El milagro de oír y hablar es clave para vencer la tentación, y es válido para nuestra vida: El enemigo es hábil para chamullarnos y fomentar el mutismo y la sordera interior, que por lo general está mediada por la vergüenza: Si el resto se entera de la tentación que tengo,… ¡qué desastre! Cuando estamos bajo el efecto de la tentación, lo primero que nos pasa es que no solemos querer hablar de aquello que nos tienta. Clave para animarnos a vencer la tentación es hablar y oír, pero en el contexto y con la persona adecuada. La observación de Ignacio es totalmente vigente: El espacio del Sacramento de la Reconciliación y del Acompañamiento espiritual – espacios que por definición pertenecen a Dios, por eso son tan privados- ayudan a que la tentación quede vencida, por la única y sencilla razón de que queda descubierta, desenmascarada y uno mismo se escucha y se libera con la gracia. Quizá podamos preguntarnos: ¿Qué cosas no quiero a hablar y me dejan en el hermetismo, siempre tan tóxico, que no libera? Vivimos aturdidos, en una realidad donde los sordos abundan… y también los mudos para el anuncio del Amor. Podríamos aventurarnos a resumirlo así: ¿Querés vencer a la tentación? Entonces animate a hablar. Dios hará lo suyo.
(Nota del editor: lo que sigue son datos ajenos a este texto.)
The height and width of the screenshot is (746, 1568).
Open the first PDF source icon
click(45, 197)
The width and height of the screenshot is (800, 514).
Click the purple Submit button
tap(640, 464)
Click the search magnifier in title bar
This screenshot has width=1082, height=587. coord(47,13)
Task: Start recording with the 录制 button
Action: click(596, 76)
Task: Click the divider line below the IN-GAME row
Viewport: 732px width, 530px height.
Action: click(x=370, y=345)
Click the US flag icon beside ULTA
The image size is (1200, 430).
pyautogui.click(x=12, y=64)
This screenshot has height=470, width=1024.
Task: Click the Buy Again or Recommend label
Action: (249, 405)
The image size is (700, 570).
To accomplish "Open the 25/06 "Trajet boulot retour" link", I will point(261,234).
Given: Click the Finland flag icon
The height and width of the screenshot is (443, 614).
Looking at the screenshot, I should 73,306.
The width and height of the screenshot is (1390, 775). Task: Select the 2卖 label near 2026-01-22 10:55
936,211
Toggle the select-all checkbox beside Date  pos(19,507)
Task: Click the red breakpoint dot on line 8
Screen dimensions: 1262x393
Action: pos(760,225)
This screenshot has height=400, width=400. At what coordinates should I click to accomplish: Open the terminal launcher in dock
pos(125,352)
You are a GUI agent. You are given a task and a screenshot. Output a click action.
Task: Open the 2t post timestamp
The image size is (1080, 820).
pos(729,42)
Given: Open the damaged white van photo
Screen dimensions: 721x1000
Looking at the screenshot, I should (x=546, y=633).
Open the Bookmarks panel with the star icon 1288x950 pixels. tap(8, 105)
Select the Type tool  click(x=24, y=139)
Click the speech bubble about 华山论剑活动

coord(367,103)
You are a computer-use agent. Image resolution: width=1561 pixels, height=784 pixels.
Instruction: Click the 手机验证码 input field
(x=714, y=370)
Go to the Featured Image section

El sordomudo recupera el habla, vuelve a comunicarse. Y eso provoca en la gente esa exclamación llena de sorpresa y asombro maravilloso, es lo que dicen del Señor: Todo lo ha hecho bien. Y así es Jesús: Todo lo hace bien, en tu vida, en la mía, en la de los que luchamos por abrirnos a seguirlo, a veces con algún raspón del camino. Y lo hace bien a su manera, con sus gestos y su estilo.
Pidamos en este domingo a la Virgen Santísima, que habrá enseñado a Jesús el arte espiritual de ser cercano al dolor y a la vida de los demás, que nos ayude a ser transparentes para hablar y derrocar la tentación del hermetismo… y también para oír a nuestros hermanos.